== EXERCISE PASSAGE ==
┄┄┄┄┄┄┄┄┄┄
In Daimler AG v. Bauman (571 U.S. 117 (2014)) and Goodyear Dunlop Tires Operations, S.A. v. Brown (564 U.S. 915 (2011)), the Supreme Court clarified that general jurisdiction requires more than simply doing business in a state. "A court may assert general jurisdiction over foreign (sister-state or foreign-country) corporations to hear any and all claims against them when their affiliations with the State are so 'continuous and systematic' as to render them essentially at home in the forum State." (Daimler AG, 571 U.S. at 127 (quoting Goodyear, 564 U.S. at 919).)
Mallory argues that Norfolk Southern voluntarily consented to general jurisdiction in Pennsylvania when it registered to do business in the state, consistent with due process principles. He relies on precedent from Pennsylvania Fire Ins. Co. of Philadelphia v. Gold Issue Mining & Milling Co. (243 U.S. 93 (1917)), which, he claims, "held that a corporation's consent to jurisdiction through a registration statute is constitutionally valid." "[A] corporation's consent to jurisdiction through a registration statute remains a 'traditional' and valid basis of jurisdiction." Norfolk Southern says the consent-by-registration scheme violates "the unconstitutional conditions doctrine" by "'impermissibly condition[ing] the privilege of doing business in Pennsylvania upon a foreign corporation's surrender of its constitutional right to due process."
Every state has a registration requirement for out-of-state companies who want to conduct business within their borders. Pennsylvania's statute may be broader than most others, but it is not a complete outlier. The California Court of Appeals ruled on July 7 (Daimler Trucks North America LLC v. Superior Court (No. B316199, 2022 Cal. App. LEXIS 594)) that an Oregon-based truck manufacturer could be sued in California for a truck sold to a Nebraska company, shipped to Georgia, sold to a California company and crashed by a California resident in Oklahoma. There was jurisdiction, the court said, because the defendant did "substantial business in California": It advertised, had 32 dealerships, and sold thousands of trucks in California.
┄┄┄┄┄┄┄┄┄┄
== EXERCISES TO COMPLETE ==
(1) Rewrite the passage on general jurisdiction between "In Daimler AG" and "U.S. at 919).)", inclusive, changing "Supreme Court" to "high court".
(2) Answer these questions from the passage on general jurisdiction.
(a) In what year was Pennsylvania Fire Ins. Co. of Philadelphia v. Gold Issue Mining & Milling Co. decided?
(b) On what date did the California Court of Appeals rule in Daimler Trucks North America LLC v. Superior Court?
(c) How many dealerships did the defendant in that California case have?
(3) Translate this sentence from the passage on general jurisdiction into Spanish: "Every state has a registration requirement for out-of-state companies who want to conduct business within their borders."
The records are separate material, unrelated to the passage on general jurisdiction.
┄┄┄┄┄┄┄┄┄┄
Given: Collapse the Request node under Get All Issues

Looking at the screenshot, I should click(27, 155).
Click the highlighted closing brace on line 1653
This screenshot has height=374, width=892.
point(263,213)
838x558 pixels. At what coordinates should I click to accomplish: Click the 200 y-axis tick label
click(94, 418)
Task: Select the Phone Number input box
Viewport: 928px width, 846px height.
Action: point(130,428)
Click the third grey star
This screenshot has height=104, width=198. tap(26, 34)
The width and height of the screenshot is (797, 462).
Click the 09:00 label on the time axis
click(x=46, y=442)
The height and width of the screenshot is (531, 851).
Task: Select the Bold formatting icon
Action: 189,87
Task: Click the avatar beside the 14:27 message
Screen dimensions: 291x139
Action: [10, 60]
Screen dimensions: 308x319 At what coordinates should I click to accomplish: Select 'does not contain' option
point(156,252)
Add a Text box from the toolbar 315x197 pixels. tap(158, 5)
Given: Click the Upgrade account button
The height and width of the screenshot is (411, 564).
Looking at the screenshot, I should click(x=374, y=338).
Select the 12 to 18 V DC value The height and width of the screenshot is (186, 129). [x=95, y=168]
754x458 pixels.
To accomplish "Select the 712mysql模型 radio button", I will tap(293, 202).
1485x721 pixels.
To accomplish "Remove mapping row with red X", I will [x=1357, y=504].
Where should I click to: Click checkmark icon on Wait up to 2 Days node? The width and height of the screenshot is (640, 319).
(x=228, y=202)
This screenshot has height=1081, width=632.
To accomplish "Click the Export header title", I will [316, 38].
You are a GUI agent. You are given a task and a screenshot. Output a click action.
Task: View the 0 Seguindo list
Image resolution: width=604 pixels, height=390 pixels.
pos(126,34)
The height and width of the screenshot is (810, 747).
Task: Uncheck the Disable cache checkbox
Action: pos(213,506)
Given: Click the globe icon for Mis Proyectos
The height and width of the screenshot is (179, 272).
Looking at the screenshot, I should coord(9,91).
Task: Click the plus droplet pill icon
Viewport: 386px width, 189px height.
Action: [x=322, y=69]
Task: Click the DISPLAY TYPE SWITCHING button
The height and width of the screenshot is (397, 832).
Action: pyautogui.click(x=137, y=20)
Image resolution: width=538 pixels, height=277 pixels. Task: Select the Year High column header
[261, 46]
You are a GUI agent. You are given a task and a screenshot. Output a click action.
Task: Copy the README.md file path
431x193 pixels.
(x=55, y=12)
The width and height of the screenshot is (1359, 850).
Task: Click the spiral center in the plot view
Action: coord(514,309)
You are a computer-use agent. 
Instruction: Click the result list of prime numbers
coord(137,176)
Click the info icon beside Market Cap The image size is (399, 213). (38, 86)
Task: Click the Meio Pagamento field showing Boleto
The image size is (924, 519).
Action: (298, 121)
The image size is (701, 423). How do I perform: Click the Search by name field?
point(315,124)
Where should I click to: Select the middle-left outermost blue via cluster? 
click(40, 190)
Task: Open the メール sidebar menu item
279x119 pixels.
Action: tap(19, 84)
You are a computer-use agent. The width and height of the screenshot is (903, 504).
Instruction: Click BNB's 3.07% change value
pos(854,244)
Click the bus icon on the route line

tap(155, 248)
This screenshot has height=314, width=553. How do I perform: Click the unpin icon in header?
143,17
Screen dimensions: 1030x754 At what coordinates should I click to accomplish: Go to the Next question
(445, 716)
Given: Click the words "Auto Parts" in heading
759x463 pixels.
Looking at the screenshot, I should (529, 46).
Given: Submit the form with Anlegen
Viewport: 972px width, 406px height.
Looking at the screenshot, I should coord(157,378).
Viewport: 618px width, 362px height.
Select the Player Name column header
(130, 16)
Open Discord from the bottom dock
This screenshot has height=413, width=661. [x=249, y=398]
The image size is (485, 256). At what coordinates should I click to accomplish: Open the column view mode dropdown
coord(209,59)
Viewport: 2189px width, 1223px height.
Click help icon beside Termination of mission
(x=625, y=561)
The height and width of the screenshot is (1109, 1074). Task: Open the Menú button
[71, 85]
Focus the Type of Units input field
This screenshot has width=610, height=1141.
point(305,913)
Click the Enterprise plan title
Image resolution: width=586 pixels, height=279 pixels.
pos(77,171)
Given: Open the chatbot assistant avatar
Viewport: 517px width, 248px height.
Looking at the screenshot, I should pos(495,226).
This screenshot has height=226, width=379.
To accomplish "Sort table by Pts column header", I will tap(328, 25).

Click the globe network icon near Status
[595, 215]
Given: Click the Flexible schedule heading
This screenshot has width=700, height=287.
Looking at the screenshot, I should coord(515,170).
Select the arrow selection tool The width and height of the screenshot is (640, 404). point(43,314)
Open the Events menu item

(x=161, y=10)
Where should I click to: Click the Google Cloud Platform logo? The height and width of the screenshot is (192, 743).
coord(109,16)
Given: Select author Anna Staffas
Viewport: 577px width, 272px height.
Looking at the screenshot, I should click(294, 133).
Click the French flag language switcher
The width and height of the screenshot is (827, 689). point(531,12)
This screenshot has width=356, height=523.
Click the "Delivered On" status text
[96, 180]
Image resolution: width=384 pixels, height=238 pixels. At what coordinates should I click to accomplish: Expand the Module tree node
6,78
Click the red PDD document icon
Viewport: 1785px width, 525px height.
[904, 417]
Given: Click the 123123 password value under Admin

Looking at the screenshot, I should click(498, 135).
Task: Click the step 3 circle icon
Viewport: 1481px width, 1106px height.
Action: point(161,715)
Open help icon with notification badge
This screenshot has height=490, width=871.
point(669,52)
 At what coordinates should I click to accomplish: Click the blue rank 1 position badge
┄┄┄┄┄┄┄┄┄┄
== RESPONSES ==
(1)
In Daimler AG v. Bauman (571 U.S. 117 (2014)) and Goodyear Dunlop Tires Operations, S.A. v. Brown (564 U.S. 915 (2011)), the high court clarified that general jurisdiction requires more than simply doing business in a state. "A court may assert general jurisdiction over foreign (sister-state or foreign-country) corporations to hear any and all claims against them when their affiliations with the State are so 'continuous and systematic' as to render them essentially at home in the forum State." (Daimler AG, 571 U.S. at 127 (quoting Goodyear, 564 U.S. at 919).)

(2)
(a) 1917
(b) July 7
(c) 32

(3) Todos los estados tienen un requisito de registro para las empresas de otros estados que desean hacer negocios dentro de sus fronteras.